Ghost Boys, by Jewell Parker Rhodes, is an emotionally challenging but very rewarding book, based on all-too-topical real events. It’s narrated by the ghost of a 12-year-old black boy, Jerome Rogers and begins with his death. We discover that he has been shot on the street by a white policeman who assumed the toy gun Jerome was playing with was real. However, despite the book’s somber subject matter, the author manages to bring in flashes of humor that leaven the narrative, and she ends the story with a feeling of hope that such events can be changed.

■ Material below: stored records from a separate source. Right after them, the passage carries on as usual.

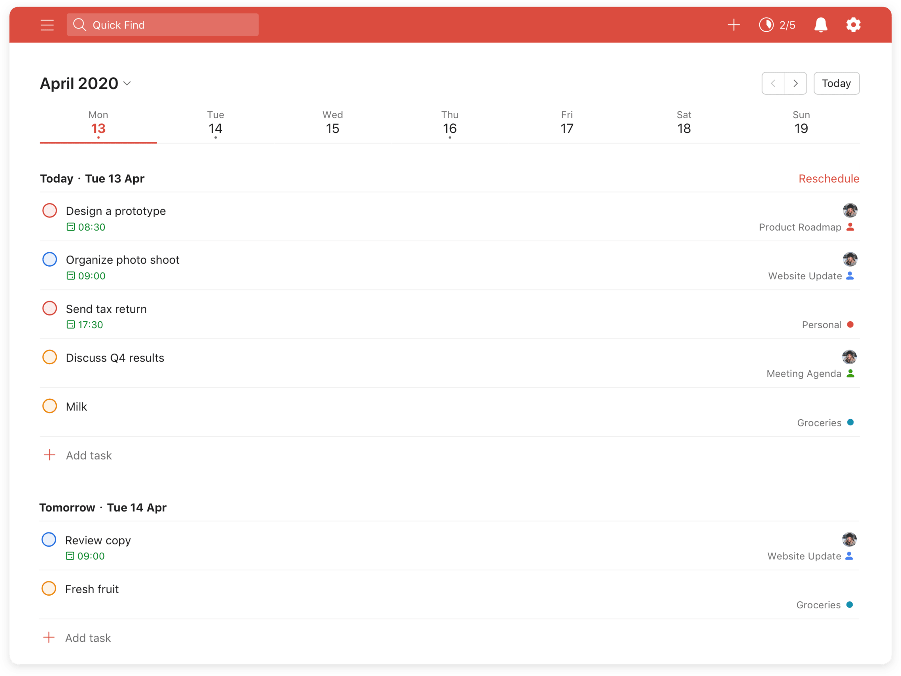Click the Mon 13 date tab
901x676 pixels.
pos(98,124)
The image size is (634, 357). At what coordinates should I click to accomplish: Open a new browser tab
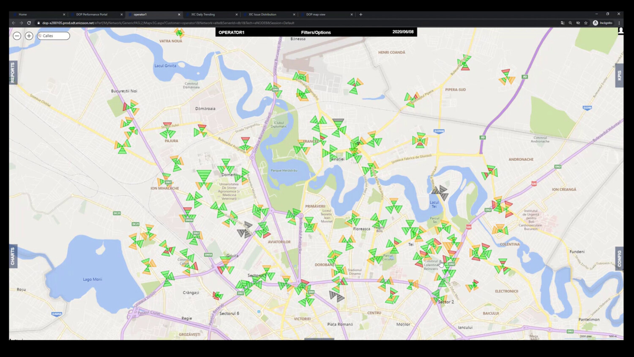coord(361,14)
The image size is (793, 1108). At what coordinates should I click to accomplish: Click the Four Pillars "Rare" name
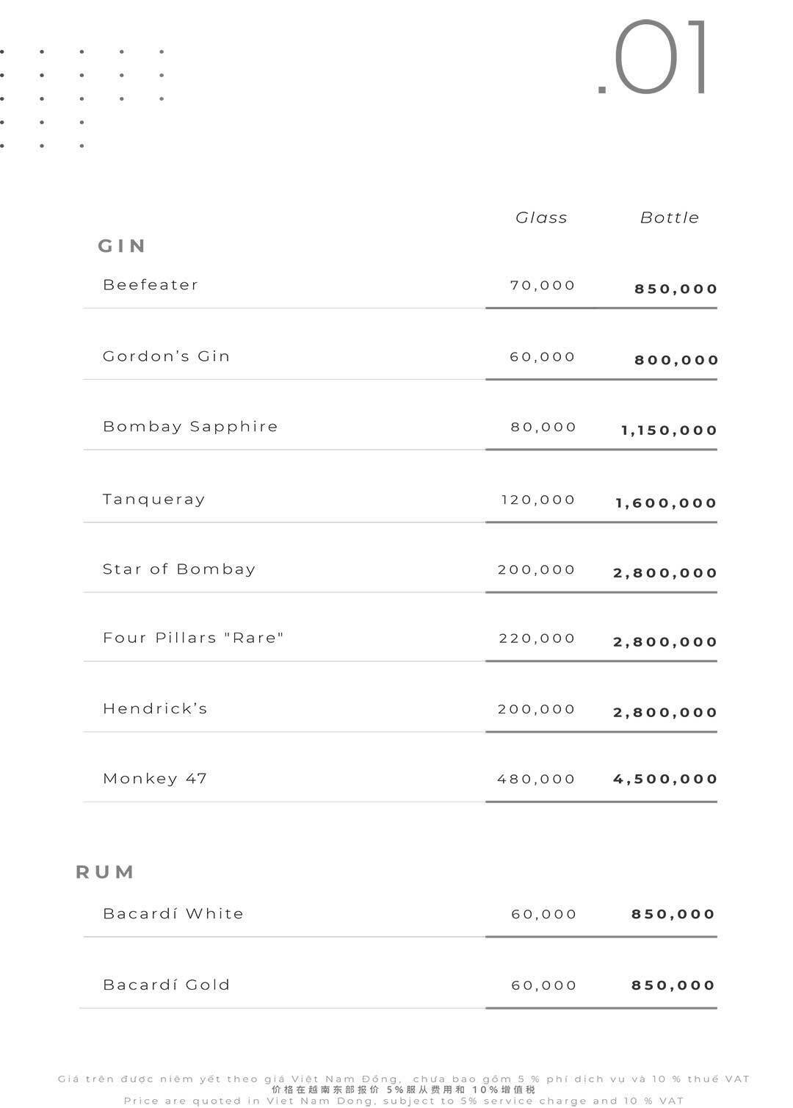pos(193,638)
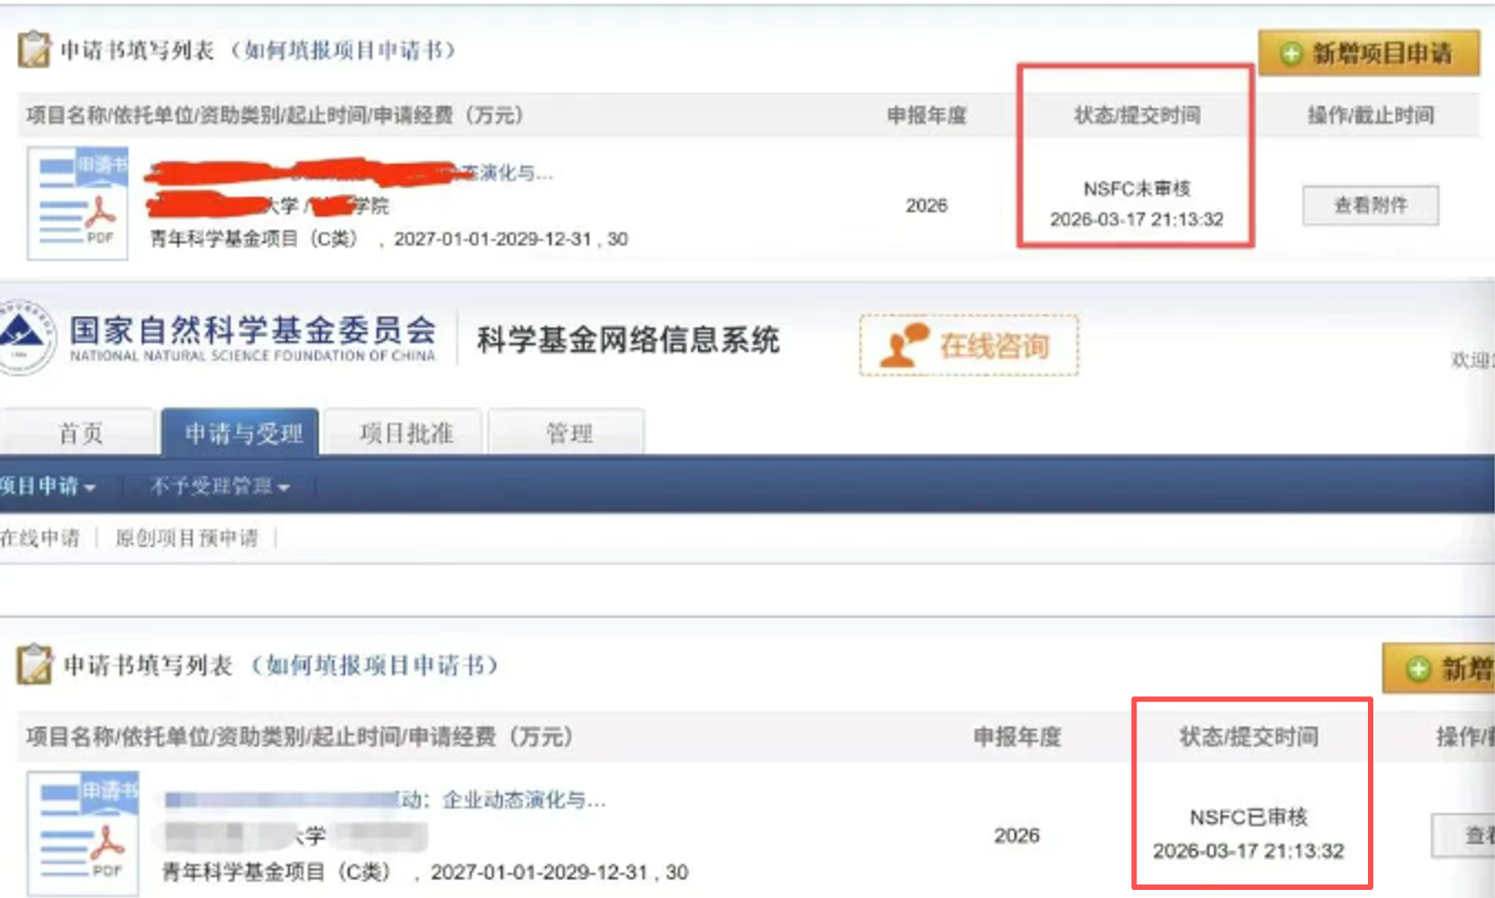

The narrative switches from Jerome’s experience when he is alive, and his observations of the world when he’s dead. Alive, Jerome spends much of his time negotiating the troubled streets of his neighborhood and avoiding the school bullies who make his life miserable. Dead, Jerome observes the reactions of his family and the wider world to his death: ‘Doesn’t seem fair,’ he says. “Nobody ever paid me any attention. I skated by. Kept my head low. Now I’m famous.’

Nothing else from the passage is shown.